Jack nodded yes, of course.

“As long as you need us, we'll be here.”

“That's right,” affirmed Jack.

“Jack was fired from his job last Friday—”

“I'm sorry,” said James Bright politely.

“—and I quit my job on Tuesday, so we are as poor as churchmice, and for the time being we're going to make you support us.”

Jack was about to protest, but James Bright's smile of pleasure at this declaration was so manifestly sincere, that he contented himself with, “Susan and I
would
like to help you, Mr. Bright, if we can.”

“And I'm sure that with you two here, everything will be right as rain,” said James. He started to raise himself from the piling, but it wasn't a real attempt—he merely seemed to lift his shoulders and torso a few inches before settling himself back down again. It was an indication of a desire to get up, rather than anything more substantial.

Susan looked around the pier.

“Where are your boys?” she asked.

James whistled once, surprisingly shrilly, with two manicured fingers placed delicately behind his lower lip.

Immediately, five small boys—including the one who had run off with the empty cup a few minutes before—converged on the man. Like an ancient Roman emperor beyond the responsibility even of moving himself about on the earth over which he reigned, James Bright was raised up with the coordinated efforts of the five small boys.

“Five,” said James Bright looking around, as he was being arranged for movement, it was to be supposed, in the direction of the Hotel Internacional. “There are five of you. Why?”

He looked around at the children, who seemed to move faster and faster, and counted them off, “Manuel One. Manuel Two. Felicio. Roberto. Then who are—”

He stared with alarmed curiosity at number five. He was a bit older than the others—about nine, perhaps, and wore short yellow trousers and a dirty white shirt with all the buttons gone.

In an instant, the older boy took a knife out of his trousers, jumped up into the air, and slashed it across the throat of Susan's uncle. James Bright gave a startled gurgle as his emerald green glasses slipped off his perspiring nose and his enormous bulk sank to the planks of the pier.

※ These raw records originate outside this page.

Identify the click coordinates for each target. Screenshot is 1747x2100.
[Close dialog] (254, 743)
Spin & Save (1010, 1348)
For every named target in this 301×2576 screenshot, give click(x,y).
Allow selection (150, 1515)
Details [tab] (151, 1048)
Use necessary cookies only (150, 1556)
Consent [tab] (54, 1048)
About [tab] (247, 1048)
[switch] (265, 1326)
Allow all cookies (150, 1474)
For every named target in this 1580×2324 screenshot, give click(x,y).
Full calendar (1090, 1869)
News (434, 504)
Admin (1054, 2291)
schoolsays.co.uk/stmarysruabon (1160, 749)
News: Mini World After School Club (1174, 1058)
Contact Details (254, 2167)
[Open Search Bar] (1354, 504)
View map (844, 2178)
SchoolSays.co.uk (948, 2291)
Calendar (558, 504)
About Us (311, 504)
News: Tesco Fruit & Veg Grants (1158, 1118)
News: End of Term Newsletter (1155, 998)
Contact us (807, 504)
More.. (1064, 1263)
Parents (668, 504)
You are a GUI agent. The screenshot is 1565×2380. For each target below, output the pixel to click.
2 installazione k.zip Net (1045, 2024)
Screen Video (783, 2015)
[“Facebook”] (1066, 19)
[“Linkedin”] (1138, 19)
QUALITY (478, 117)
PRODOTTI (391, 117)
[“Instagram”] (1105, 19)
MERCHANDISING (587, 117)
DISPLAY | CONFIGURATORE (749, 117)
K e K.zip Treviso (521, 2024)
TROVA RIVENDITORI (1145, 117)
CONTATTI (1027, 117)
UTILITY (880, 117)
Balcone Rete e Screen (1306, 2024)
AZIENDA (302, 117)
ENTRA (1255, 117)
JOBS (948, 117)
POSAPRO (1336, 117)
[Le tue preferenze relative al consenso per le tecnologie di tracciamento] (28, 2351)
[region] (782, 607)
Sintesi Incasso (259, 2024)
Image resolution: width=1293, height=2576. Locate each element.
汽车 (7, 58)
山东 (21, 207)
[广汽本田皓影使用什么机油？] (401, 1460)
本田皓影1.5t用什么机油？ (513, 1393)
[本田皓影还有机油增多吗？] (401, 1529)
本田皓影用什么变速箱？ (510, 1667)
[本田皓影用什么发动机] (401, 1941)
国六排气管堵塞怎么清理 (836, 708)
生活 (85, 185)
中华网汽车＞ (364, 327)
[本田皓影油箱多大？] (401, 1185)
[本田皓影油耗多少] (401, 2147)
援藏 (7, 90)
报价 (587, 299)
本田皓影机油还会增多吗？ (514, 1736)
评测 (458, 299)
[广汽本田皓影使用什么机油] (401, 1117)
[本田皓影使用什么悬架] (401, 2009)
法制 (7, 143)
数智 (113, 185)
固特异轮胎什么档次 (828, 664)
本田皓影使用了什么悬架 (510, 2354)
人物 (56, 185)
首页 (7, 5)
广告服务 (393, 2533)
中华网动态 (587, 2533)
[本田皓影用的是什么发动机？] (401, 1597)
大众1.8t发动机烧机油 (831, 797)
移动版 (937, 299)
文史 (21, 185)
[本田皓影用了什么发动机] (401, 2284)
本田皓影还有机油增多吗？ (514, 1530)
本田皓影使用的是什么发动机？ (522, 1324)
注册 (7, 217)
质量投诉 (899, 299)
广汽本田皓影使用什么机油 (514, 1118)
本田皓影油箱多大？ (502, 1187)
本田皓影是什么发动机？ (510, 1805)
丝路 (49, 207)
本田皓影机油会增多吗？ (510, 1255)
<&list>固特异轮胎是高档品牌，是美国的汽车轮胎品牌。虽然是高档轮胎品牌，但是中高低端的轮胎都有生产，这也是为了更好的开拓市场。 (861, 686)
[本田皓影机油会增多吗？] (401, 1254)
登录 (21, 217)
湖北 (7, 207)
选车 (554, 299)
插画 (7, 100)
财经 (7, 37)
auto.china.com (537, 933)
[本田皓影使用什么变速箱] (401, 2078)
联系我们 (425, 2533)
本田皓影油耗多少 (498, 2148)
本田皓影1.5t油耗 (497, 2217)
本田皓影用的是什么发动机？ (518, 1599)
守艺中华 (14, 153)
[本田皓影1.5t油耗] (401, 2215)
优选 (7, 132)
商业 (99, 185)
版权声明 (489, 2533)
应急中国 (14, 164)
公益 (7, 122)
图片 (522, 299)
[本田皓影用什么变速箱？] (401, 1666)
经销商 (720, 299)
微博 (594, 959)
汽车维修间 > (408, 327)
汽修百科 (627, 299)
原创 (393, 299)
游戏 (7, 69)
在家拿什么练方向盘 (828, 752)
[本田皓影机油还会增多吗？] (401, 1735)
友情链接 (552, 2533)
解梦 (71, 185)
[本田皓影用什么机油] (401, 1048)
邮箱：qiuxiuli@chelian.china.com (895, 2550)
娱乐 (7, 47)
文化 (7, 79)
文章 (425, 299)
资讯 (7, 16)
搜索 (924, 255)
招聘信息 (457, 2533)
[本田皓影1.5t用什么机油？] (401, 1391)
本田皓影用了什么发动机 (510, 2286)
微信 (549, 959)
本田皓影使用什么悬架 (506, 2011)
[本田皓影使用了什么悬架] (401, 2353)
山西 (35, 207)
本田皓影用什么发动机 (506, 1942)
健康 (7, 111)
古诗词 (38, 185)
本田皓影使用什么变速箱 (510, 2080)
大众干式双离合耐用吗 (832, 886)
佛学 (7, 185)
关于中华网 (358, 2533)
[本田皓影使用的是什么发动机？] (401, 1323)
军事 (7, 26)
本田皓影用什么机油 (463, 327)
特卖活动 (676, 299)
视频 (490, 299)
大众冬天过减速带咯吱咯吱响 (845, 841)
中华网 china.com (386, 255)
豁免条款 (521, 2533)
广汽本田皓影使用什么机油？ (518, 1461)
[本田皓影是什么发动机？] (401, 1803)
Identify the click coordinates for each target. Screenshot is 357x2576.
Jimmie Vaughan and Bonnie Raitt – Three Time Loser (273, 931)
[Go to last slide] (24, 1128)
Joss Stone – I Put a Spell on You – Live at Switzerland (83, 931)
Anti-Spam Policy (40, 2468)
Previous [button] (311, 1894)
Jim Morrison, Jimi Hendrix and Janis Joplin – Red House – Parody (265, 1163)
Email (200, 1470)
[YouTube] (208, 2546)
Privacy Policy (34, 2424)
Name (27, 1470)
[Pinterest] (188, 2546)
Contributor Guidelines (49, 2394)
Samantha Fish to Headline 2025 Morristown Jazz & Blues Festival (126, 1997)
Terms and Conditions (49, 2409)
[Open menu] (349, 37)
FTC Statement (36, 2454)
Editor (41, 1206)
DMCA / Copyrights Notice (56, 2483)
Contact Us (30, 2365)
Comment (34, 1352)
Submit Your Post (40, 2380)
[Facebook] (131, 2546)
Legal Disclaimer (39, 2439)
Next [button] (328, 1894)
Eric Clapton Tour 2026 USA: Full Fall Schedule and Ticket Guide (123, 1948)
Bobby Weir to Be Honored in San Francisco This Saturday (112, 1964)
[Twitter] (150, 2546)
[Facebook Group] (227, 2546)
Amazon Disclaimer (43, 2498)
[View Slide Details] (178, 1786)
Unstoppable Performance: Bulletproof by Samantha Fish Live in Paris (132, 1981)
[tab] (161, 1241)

Jack and Susan rushed forward—Susan to help her uncle, Jack to grab the tiny assassin with his good arm.

Manuels One and Two, Felicio and Roberto had drawn back in stunned horror at what had happened. Then with one movement they ran off down the pier, setting up a little thunder of bare feet on the planks, leaving their employer behind, and incidentally, crashing into Jack. Jack was knocked over, not only landing on his cast-bound arm, but also losing the grasp that he had gotten on the shirt of the knife-wielding child.

The boy flung the knife into the water and took off toward the quay, his short legs pumping like pistons.

Jack struggled to his feet, and found that the massive bulk of James Bright, with shining red blood covering his white suit, was hanging over the side of the dock. Susan, who weighed no more than a third as much as her uncle, was holding onto his trouser legs, valiantly attempting to prevent his slipping away completely.